(Collected data entries)

_____

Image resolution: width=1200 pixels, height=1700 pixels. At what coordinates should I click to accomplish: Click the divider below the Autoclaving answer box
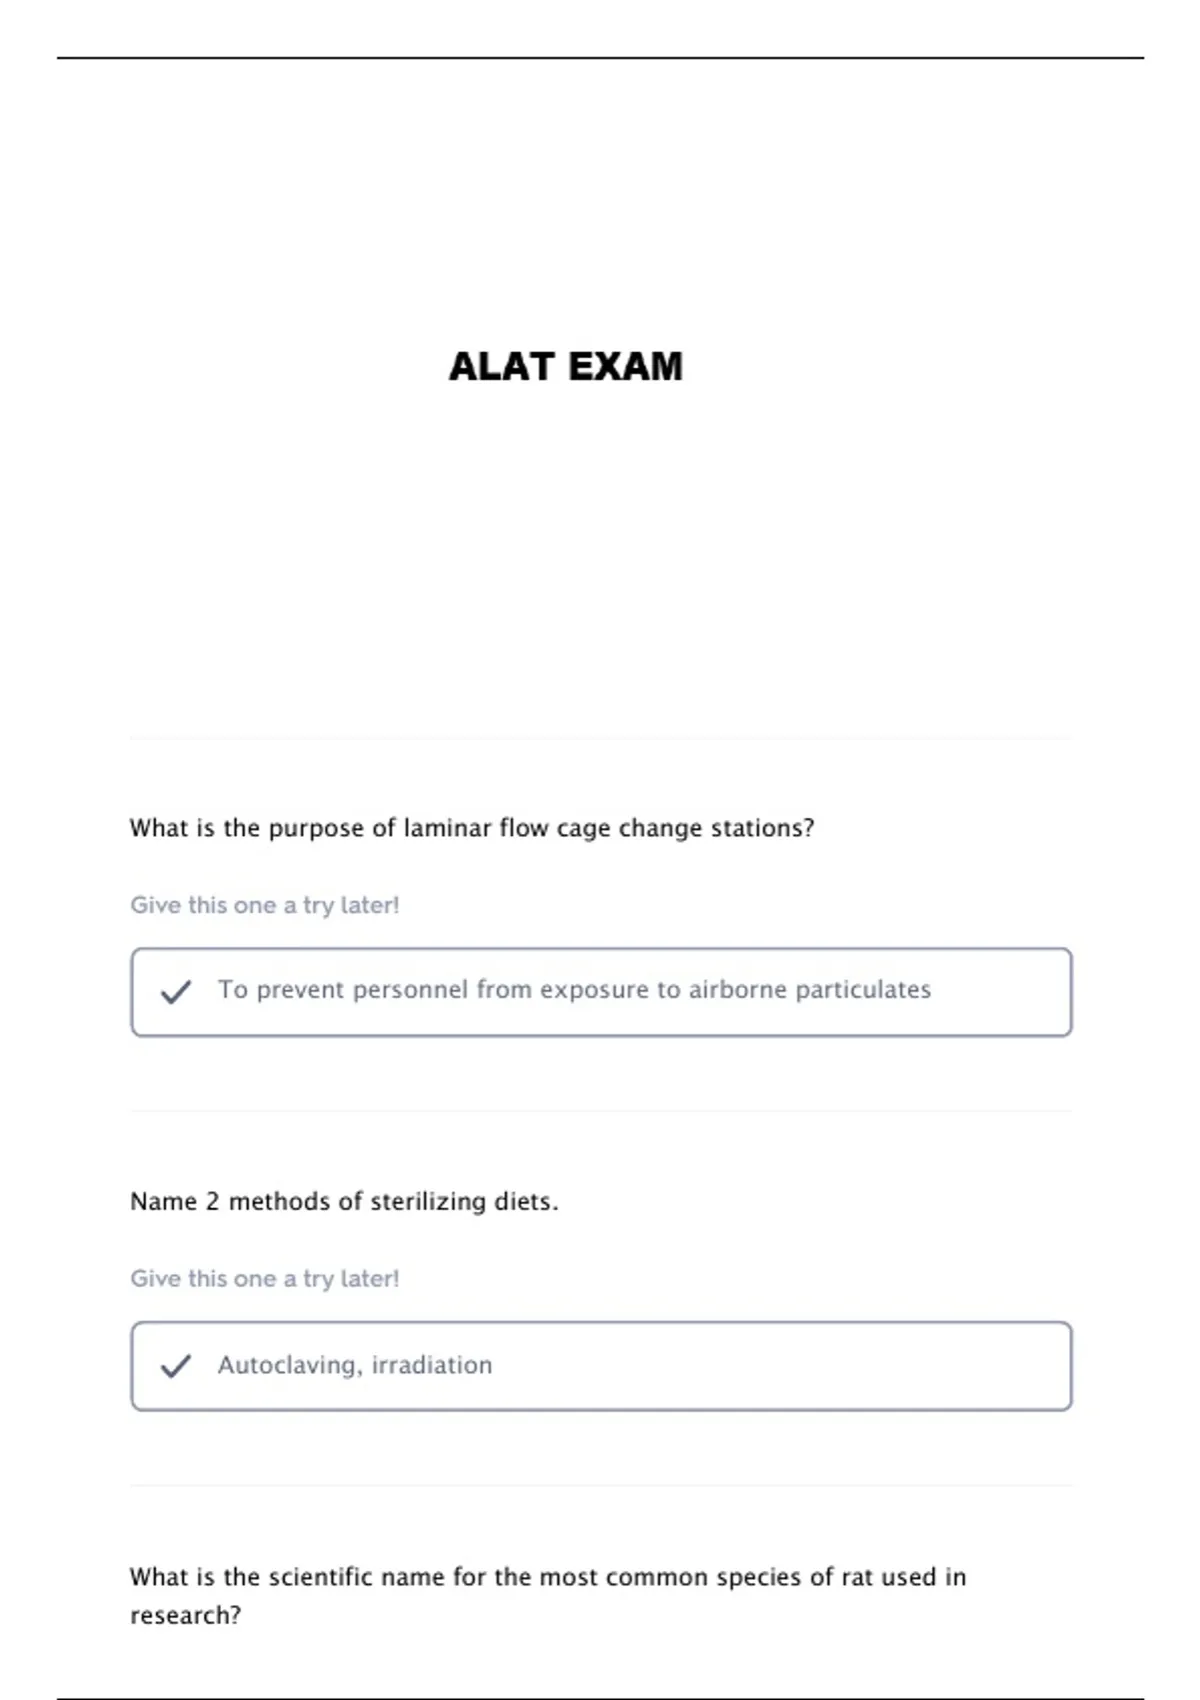600,1485
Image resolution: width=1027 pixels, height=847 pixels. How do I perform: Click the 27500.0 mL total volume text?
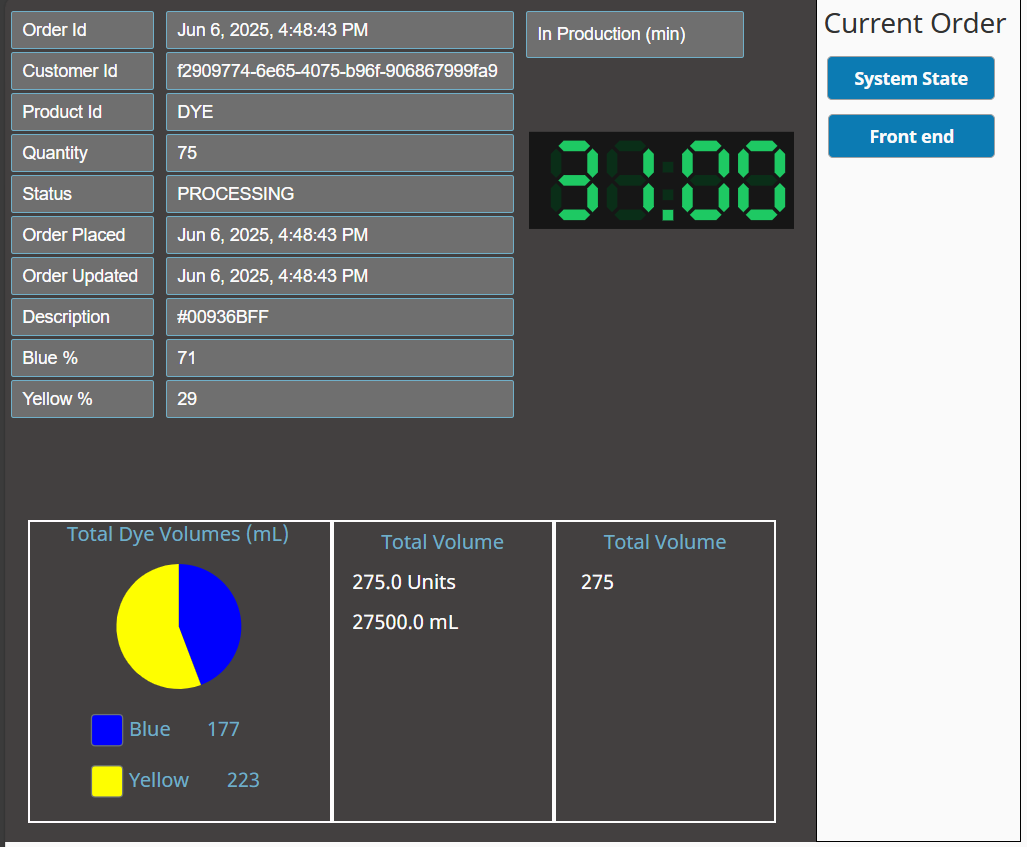pyautogui.click(x=405, y=623)
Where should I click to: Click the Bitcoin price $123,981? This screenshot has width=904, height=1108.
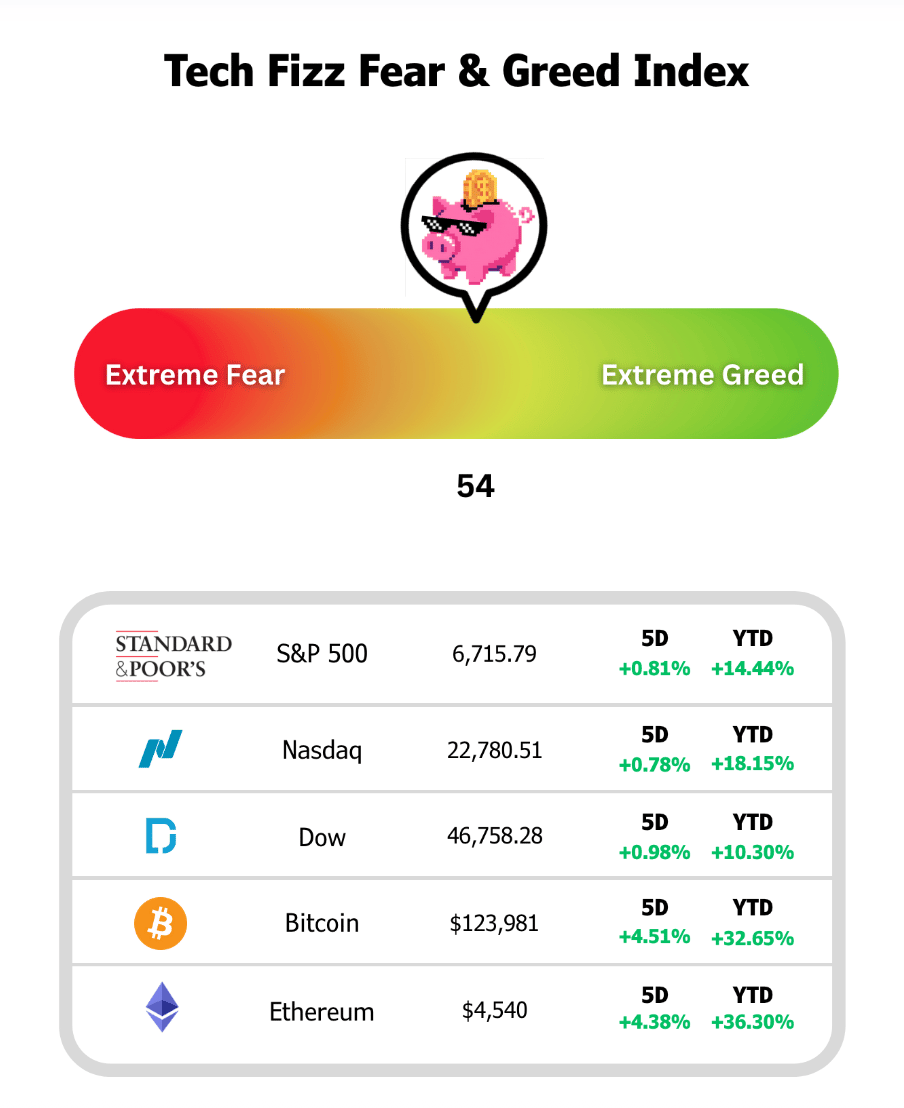coord(494,923)
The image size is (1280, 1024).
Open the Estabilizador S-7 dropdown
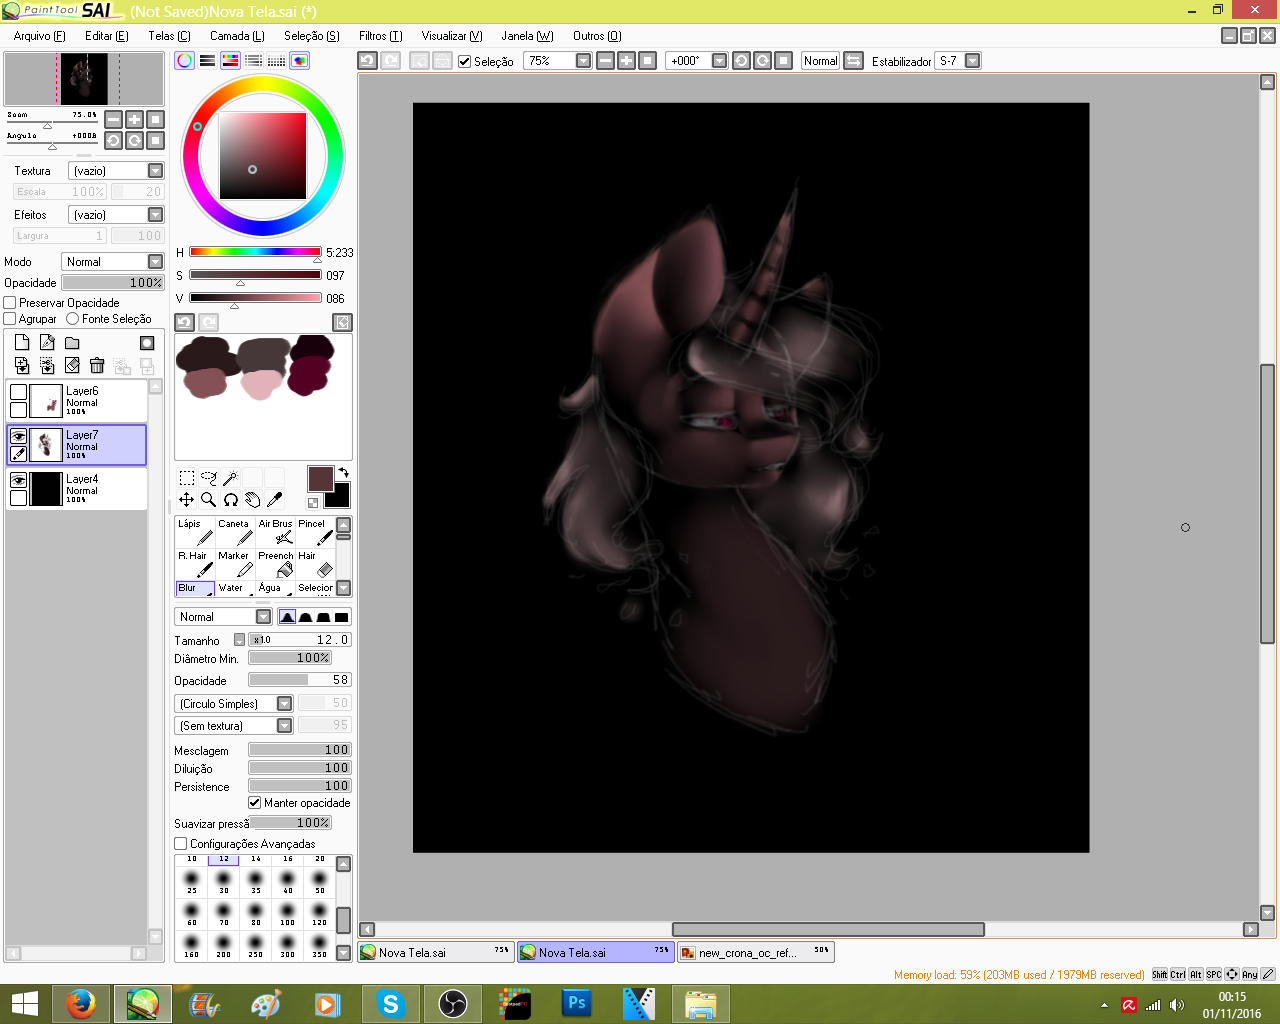pos(972,61)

_____

Exercise objective >>
In your answer, repeat all the entries exactly, but leave out the pictures.

Worked solution >>
Image resolution: width=1200 pixels, height=1700 pixels. At what coordinates should I click to accomplish: Click the divider below the Autoclaving answer box
600,1485
Image resolution: width=1027 pixels, height=847 pixels. How do I perform: Click the 27500.0 mL total volume text?
pyautogui.click(x=405, y=623)
Where should I click to: Click the Bitcoin price $123,981? This screenshot has width=904, height=1108.
coord(494,923)
The image size is (1280, 1024).
Open the Estabilizador S-7 dropdown
pos(972,61)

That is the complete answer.